Unos meses antes de su fatal desenlace, Marilyn le había escrito a Marlon Brando una carta desesperada en un papel con membrete del Instituto de Psicoanálisis de Los Ángeles, en la que le pedía que convenciera al creador de El Método –también maestro del actor– para que se mudara de Nueva York a Los Ángeles y crearan juntos una nueva compañía de teatro. Se habían conocido en la era dorada del Actor’s Studio, antes de ser las estrellas más brillantes de la gran pantalla. Brando cuenta en sus memorias que se chocaron –literalmente– en una fiesta después de que él terminó de rodar Un tranvía llamado deseo: ella tocaba el piano en un rincón y sin querer le golpeó un hombro; él se dio vuelta con la brusquedad de un reflejo y le dio con el codo en la cara. Cuando le pidió perdón, aduciendo que había sido un accidente, ella le respondió con gracia: “Los accidentes no existen”.
Se hicieron amigos al instante, hasta una noche en la que ella lo invitó a su departamento y él “cumplió todos los sueños de un soldado”, como describiría.

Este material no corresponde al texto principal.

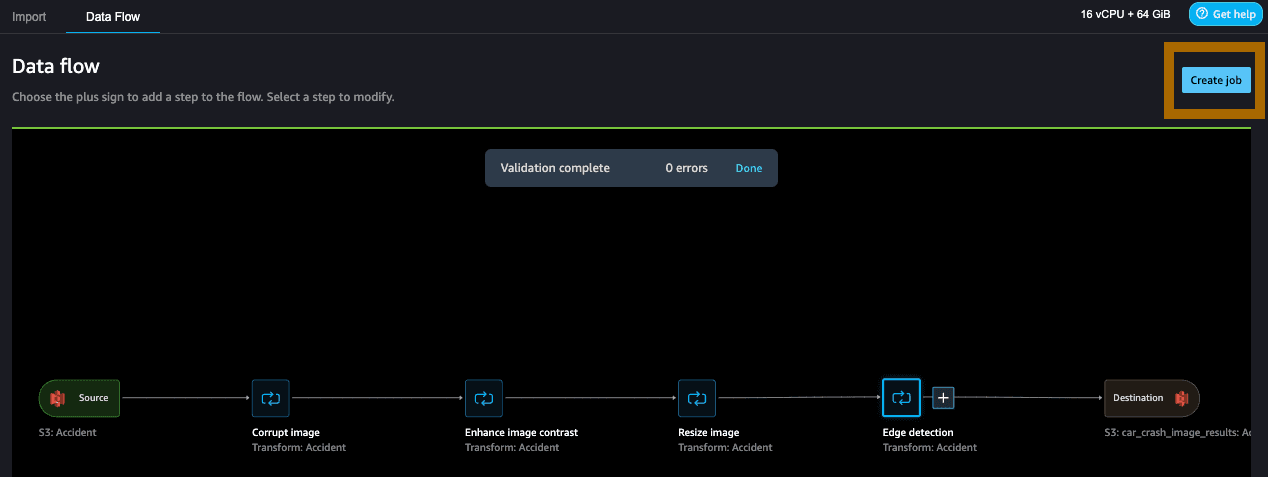Click the Validation complete banner
The image size is (1268, 477).
[631, 168]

Pero, a través de los años, siempre fue para Marilyn más un amigo que un amante. Y también uno de sus mayores defensores cuando los ataques de Hollywood aumentaban sus inseguridades.
También Tony Curtis, con quien compartió el set de Una Eva y dos adanes (1959) escribió en su biografía que habían tenido una relación, e incluso que uno de los embarazos de Marilyn durante su matrimonio con Miller era en realidad producto de un encuentro con él. Entonces estaba casado con la actriz Janeth Leigh y, lejos de hablar de amor en sus memorias, sólo la menciona como una aventura.
Los rumores de la época también la vincularon con Frank Sinatra, e incluso hay informes del FBI que señalan la existencia de orgías entre ellos junto a Sammy Davis Jr y los hermanos John y Bobby Kennedy. Se decía que se había involucrado con Bob sólo para vengarse de Jack –tras una noche breve y fallida o después de que JFK la desairase para casarse con Jackie, las versiones se cruzan– y hasta que fue él quien la mató para que no revelara detalles del romance casi incestuso que mantenía a la vez con él y con su hermano Presidente al que acababa de cantarle el Happy Birthday entre susurros en el Madison Square Garden.
Es la teoría del reciente documental de Netflix The Mystery of Marilyn Monroe: The Unheard Tapes (2022), que entre otras revelaciones sorprendentes, sostiene que la diva tenía fantasías sexuales con el padre ausente. “Decía que quería ponerse una peluca negra, levantar a su padre en un bar y llevárselo para que le hiciera el amor –recuerda su amigo Henry Rosenfeld en el documental– Y entonces, ella le diría: ‘Bueno, ¿cómo se siente tener una hija a la que le hiciste el amor?’”
El obituario del lunes 6 de agosto de 1962 en Los Angeles Times describe a Marilyn Monroe como “una belleza perturbada que no logró encontrar la felicidad como la estrella más brillante de Hollywood”. La habían hallado muerta la madrugada anterior en su casa de Brentwood, desnuda y boca abajo sobre su cama, con el auricular del teléfono en la mano y apenas tapada con una sábana blanca y una manta color champagne.
Tenía 36 años y, pese a ser el emblema más acabado de la belleza femenina, había sido víctima del abandono y del abuso de todos los hombres que amó, desde aquel padre al que nunca conoció hasta el que de algún modo buscó en Miller junto con su aprobación. Como ella misma concluye en uno de sus cuadernos: “¡Sola! Estoy sola y siempre voy a estar sola, no importa lo que pase”.